I’m tired of hearing these NFL defensive players whine that the league is taking the game from them. Tackle without driving your helmet into another guy’s helmet and you’ll be fine. I’ve seen the Coleman-Collie replay about a hundred times. All Kurt Coleman had to do was stand up a little straighter and hit the falling Collie with his torso first, not his head. Wrap the offensive player with your arms a little wider, using your chest as the point of contact. (And Asante Samuel, you looked like a stone nitwit jumping around, bitching about the referee’s call, while a player was laid out on the ground, knocked out and not moving. The one thing I knew for certain about that scene was that Samuel didn’t make the hit in question).
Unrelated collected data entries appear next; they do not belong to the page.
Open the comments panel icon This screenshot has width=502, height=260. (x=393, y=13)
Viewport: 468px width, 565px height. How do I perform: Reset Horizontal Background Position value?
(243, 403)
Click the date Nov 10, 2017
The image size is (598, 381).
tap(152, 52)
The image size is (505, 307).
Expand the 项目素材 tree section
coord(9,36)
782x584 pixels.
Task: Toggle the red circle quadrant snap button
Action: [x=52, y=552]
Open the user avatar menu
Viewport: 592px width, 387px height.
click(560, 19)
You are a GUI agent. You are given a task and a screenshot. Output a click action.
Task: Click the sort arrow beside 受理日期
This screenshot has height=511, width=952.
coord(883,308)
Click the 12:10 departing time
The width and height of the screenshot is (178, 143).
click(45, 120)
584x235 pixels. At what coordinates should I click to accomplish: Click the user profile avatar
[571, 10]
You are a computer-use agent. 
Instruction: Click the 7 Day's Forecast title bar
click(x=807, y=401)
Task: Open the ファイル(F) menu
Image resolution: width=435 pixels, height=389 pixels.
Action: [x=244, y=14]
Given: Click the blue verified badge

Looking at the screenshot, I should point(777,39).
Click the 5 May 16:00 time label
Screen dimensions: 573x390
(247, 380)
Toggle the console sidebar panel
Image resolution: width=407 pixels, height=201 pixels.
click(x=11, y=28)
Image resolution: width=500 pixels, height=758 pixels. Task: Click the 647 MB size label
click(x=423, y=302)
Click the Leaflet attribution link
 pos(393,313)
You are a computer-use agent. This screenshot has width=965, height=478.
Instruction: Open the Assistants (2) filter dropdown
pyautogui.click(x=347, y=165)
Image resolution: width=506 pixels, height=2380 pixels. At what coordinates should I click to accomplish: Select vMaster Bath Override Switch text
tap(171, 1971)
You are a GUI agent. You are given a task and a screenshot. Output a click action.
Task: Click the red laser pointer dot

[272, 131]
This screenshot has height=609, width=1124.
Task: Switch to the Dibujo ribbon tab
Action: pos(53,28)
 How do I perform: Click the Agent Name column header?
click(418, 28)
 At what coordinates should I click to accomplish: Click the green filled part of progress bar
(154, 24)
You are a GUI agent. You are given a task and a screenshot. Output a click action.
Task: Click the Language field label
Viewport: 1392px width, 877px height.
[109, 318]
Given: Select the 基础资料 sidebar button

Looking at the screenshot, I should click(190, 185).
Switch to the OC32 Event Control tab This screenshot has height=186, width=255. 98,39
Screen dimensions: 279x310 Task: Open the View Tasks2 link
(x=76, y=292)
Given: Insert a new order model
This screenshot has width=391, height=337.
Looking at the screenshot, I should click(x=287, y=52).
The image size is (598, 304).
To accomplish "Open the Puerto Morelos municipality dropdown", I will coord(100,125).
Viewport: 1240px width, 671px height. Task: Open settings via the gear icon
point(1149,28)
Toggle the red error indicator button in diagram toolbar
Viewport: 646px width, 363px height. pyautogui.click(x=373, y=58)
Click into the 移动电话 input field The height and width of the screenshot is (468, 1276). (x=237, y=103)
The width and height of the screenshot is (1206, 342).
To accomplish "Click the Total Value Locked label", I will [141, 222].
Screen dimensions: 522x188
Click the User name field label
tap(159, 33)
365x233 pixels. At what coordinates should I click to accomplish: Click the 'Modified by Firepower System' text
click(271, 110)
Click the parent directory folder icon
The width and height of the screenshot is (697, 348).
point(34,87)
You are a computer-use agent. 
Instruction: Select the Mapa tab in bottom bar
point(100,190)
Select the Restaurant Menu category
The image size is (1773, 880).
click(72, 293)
Calling it close like this is going to ruin the game? Please. Years ago, the NFL removed crack back blocking and blocking below the knees and the players had a fit. Did that ruin the game? No, it made it much safer and cut down knee injuries about 200 percent. Recently, the league disallowed horse collar tackling. Did that ruin the game? No, it made it much safer. So players will adapt to this new helmet deal. And we’ll still get the ferocious tackling that gives us all hard ons.

The NFL is doing the right thing here. To change the mindset, you must overcall the infraction. Once you get players making this a regular part of their thinking, that’s when you eliminate the bad activity. It’s just like in hockey, when they called more penalties to eliminate the clutching and grabbing. Eventually, when the football players get used to it, referees will lighten up on making calls like they made Sunday with Coleman and Collie.

And regarding Trent Cole’s slap to the helmet on Payton Manning that also drew a penalty? Here’s the deal: the quarterback is the most important player in the game. What good does it serve the league to get quarterbacks blasted out of the game every Sunday? With the quarterback, if you hit him in the head, it’s a penalty. And that’s the right call because otherwise, you’d have to make that kind of penalty subjective to an official’s value system. You want the referee trying to gauge how severe the blow is? What’s he going to do, place a meter on the quarterback’s helmet that measures impact — one that connects to another meter on the referee’s belt — and it’s a penalty if the impact gets to, say 80 psi? Come on.

The Eagles and their fans may not have likes that call on Cole on Sunday, or the one on Coleman. But it’s for the greater good.